In general, chromium oxide-tin oxide pigments and titanium oxide-chromium oxide-antimony oxide pigments that have been finely polished for ink-jet decoration are colored on the decorated glaze surface by being decomposed by alkali in the glaze. to degrade. Therefore, in the present invention, titanium glaze is contained in the glaze, and the pigment decomposition action is suppressed in the titanium oxide, and the red coloring of the chromium oxide-tin oxide pigment and the yellow color of the titanium oxide-chromium oxide-antimony oxide pigment are performed. In order to improve the color development, the composition as a glaze is SiO ₂ 60-76 mol%, preferably 65-74 mol%
Al ₂ O ₃ 4~11 mol%, preferably 5-8 mol%
TiO ₂ 0.1-10 mol%, preferably 2-5 mol%
K ₂ O 4 to 10 mol%, preferably 4-9 mol%
Na ₂ O 0.5 to 5 mol%, preferably 0.6 to 3 mol%
Li ₂ O 0-0.5 mol%, preferably 0-0.2 mol%
B ₂ O ₃ 0-7 mol%, preferably 0.05-1.6 mol%
CaO 4-10 mol%, preferably 4-9 mol%
BaO 0-6 mol%, preferably 0-5 mol%
ZnO 0-5 mol%, preferably 0-4 mol%
SrO 0-1 mol%, preferably 0-0.5 mol%
MgO 0-2 mol%, preferably 0-1 mol%
MnO ₃ 0-0.6 mol%, preferably 0-0.5 mol%
ZrO ₂ 0-6 mol%, preferably 0-5 mol%
Fe ₂ O ₃ 0-0.15 mol%, preferably 0-0.1 mol%
Is preferably used.

  It has been found that this glaze has a high melting point, and can color well not only blue, yellow and black but also red metal oxide pigments.

  The reason for specifying the composition of this glaze is as follows.

SiO ₂ is a component constituting a silicate network in glass produced by firing glaze. When the SiO ₂ content is less than 60 mol%, the gloss of the glaze surface produced by firing becomes poor, and when it exceeds 76 mol%, the melting point of the glaze becomes excessively high. Therefore, the amount of SiO ₂ is set to 60 to 76 mol%, preferably 65 to 74 mol%.

Al ₂ O ₃ is a component for increasing the chemical resistance and water resistance of the glaze layer produced by firing. If Al ₂ O ₃ is less than 4 mol%, the chemical resistance and water resistance of the glaze layer are lowered, and if it exceeds 11 mol%, the fire resistance of the glaze becomes excessively high. Accordingly, _Al 2 _{O 3} is 4 to 11 mol% preferably formulated 5-8 mol%.
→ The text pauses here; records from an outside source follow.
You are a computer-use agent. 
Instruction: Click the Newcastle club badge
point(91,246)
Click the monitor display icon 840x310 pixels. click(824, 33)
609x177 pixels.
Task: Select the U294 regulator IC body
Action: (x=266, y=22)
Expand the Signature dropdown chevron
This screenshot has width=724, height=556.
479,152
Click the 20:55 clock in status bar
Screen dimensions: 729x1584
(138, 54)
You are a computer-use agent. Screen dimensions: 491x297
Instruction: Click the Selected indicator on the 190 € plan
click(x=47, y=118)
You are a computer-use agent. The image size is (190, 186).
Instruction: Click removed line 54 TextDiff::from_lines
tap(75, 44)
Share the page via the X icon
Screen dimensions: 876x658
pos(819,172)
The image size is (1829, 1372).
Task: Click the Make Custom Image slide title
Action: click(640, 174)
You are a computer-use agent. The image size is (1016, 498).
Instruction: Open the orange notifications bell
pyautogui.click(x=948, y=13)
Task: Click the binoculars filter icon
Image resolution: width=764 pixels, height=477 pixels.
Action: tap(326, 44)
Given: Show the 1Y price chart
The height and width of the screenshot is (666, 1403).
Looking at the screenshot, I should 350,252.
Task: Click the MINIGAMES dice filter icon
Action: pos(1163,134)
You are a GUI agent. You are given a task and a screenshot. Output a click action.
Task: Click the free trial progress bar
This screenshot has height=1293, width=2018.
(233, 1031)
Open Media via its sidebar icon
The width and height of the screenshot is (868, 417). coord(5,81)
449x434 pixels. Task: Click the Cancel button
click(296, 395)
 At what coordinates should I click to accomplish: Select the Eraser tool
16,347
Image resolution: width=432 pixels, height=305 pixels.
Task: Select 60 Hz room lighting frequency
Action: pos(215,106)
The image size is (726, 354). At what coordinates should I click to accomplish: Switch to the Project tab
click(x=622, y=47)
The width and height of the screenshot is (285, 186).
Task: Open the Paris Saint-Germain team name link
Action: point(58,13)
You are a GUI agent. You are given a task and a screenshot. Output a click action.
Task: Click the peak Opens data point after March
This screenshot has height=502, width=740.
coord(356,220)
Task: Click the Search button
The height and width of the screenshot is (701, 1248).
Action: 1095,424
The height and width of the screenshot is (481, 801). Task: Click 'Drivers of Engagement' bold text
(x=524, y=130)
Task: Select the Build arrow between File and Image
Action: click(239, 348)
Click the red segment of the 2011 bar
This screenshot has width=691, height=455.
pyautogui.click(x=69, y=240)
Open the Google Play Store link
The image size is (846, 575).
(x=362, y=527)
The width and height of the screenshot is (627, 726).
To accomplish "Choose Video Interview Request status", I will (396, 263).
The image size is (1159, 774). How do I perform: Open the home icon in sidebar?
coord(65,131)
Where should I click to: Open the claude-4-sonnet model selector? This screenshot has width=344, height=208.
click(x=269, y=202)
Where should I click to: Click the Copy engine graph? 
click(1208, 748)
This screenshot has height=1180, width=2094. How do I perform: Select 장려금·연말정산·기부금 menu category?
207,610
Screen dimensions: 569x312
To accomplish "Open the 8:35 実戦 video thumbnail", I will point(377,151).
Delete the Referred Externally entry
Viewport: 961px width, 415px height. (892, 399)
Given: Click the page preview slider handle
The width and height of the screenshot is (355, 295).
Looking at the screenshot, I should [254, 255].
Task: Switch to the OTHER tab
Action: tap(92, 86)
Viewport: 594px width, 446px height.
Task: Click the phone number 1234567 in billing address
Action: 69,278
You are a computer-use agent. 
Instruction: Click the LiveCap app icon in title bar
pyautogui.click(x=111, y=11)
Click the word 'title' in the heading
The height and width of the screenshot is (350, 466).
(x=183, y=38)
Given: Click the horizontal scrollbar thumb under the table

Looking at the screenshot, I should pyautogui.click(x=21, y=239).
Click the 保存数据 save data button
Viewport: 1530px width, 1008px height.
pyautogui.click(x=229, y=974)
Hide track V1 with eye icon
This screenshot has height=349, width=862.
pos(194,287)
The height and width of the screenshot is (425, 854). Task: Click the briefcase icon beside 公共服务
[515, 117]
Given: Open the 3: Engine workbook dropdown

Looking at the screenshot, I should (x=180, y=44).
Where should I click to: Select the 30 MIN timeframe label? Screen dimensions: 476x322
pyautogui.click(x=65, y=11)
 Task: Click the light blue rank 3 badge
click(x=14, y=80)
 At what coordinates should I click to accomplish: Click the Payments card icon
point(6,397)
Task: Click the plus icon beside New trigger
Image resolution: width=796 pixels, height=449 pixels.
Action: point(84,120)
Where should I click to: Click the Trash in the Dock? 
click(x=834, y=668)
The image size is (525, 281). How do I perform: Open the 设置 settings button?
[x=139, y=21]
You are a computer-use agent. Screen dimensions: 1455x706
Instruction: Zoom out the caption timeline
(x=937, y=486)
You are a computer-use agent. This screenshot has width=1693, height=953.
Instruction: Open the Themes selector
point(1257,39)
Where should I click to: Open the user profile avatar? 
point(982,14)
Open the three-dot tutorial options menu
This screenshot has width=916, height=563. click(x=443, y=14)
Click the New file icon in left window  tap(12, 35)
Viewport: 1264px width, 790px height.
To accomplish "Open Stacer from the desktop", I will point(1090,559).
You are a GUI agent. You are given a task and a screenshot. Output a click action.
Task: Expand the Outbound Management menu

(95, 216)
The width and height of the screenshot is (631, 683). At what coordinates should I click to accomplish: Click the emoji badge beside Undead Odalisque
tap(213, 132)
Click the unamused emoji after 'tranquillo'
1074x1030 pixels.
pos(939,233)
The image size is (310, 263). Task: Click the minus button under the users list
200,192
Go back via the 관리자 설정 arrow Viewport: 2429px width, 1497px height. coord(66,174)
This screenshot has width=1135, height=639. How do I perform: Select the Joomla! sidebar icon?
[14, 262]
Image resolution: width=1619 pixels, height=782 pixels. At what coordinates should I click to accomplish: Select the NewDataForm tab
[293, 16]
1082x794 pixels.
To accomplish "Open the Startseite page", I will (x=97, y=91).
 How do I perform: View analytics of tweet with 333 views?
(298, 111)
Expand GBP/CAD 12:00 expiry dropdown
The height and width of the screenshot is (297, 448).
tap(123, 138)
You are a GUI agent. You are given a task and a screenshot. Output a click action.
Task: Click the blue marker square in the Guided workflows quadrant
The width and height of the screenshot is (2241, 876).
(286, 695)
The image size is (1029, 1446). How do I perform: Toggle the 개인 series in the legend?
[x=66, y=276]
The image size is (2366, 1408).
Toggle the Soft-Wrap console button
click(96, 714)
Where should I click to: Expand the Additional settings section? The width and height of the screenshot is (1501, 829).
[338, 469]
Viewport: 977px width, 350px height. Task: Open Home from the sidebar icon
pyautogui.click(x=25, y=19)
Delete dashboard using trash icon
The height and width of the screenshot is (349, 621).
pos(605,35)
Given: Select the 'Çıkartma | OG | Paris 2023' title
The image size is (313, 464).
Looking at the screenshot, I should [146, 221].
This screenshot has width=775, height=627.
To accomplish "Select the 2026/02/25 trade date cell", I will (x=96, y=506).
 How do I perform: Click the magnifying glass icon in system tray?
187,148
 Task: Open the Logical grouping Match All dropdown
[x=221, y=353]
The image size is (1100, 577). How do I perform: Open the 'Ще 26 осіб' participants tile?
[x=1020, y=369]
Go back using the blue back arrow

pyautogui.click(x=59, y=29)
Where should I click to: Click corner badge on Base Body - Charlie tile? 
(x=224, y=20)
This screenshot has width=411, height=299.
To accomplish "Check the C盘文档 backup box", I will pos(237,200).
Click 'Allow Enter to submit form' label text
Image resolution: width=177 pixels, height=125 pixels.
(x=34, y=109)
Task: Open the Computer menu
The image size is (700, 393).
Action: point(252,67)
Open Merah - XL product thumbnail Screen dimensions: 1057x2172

TiO ₂ has an action of alleviating the decomposition and decoloring action that the alkali component in the glaze gives to the pigment. When TiO ₂ is less than 0.1 mol%, this decoloration suppressing action is insufficient. On the other hand, when the TiO ₂ is more than 10 mol%, the glaze is tinged with yellow, it is difficult to have decorative seeking. A particularly preferable range of TiO ₂ is 2 to 5 mol%.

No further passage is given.